Saved entries:
★ ★ ★ ★

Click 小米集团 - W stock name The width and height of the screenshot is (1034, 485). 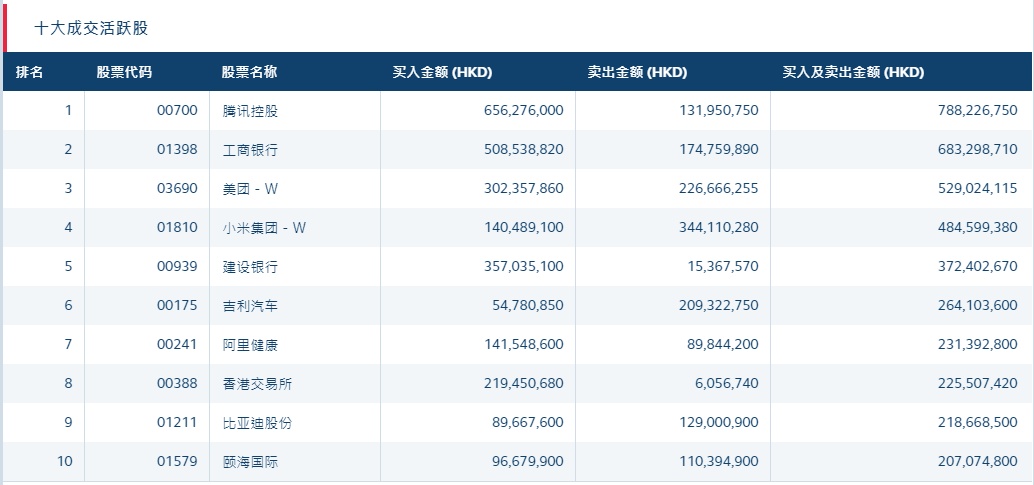pyautogui.click(x=264, y=228)
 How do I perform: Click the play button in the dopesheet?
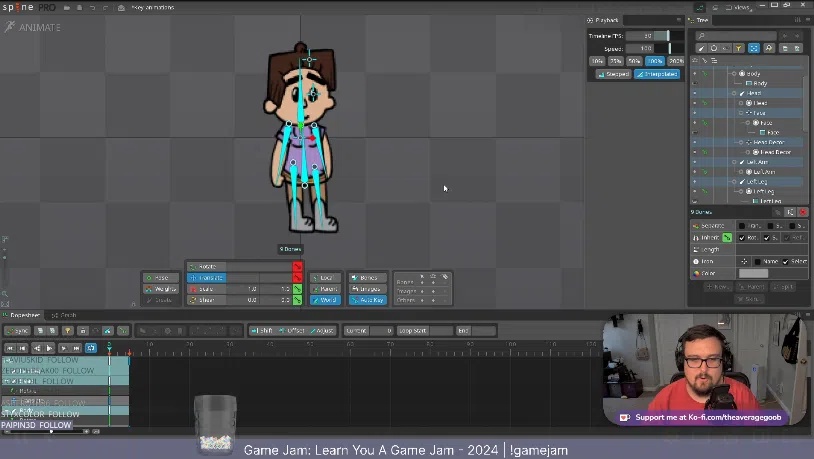point(50,348)
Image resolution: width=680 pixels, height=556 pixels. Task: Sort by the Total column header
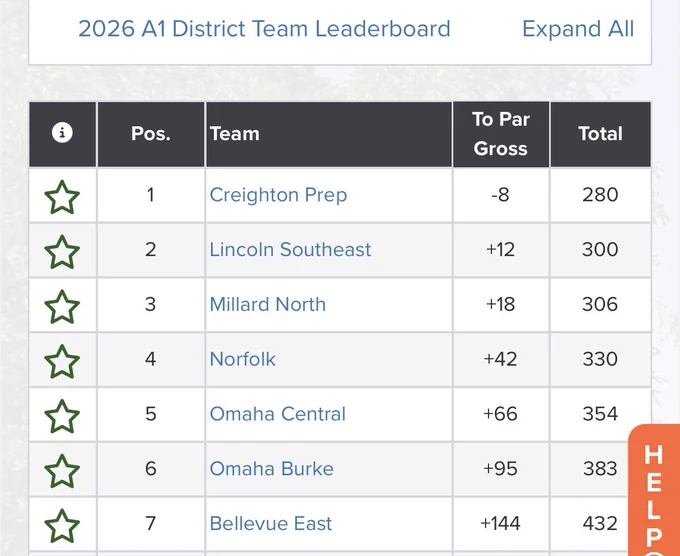[x=600, y=134]
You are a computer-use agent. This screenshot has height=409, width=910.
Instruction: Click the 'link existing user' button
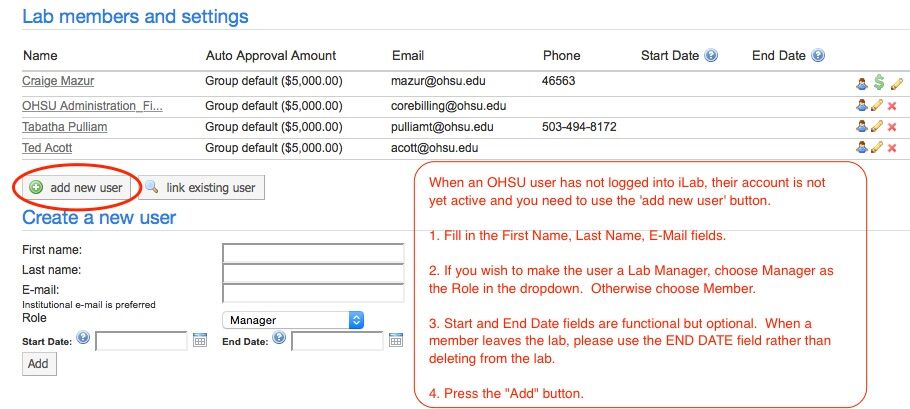coord(200,187)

★ ★ ★ ★

> [Directions]: Please print the span that begins at the line holding "You are a computer-use" and ends at the last line of the data, both ends included, with no pictures.

> [Answer section]:
You are a computer-use agent. This screenshot has height=409, width=910.
Instruction: Click the 'link existing user' button
coord(200,187)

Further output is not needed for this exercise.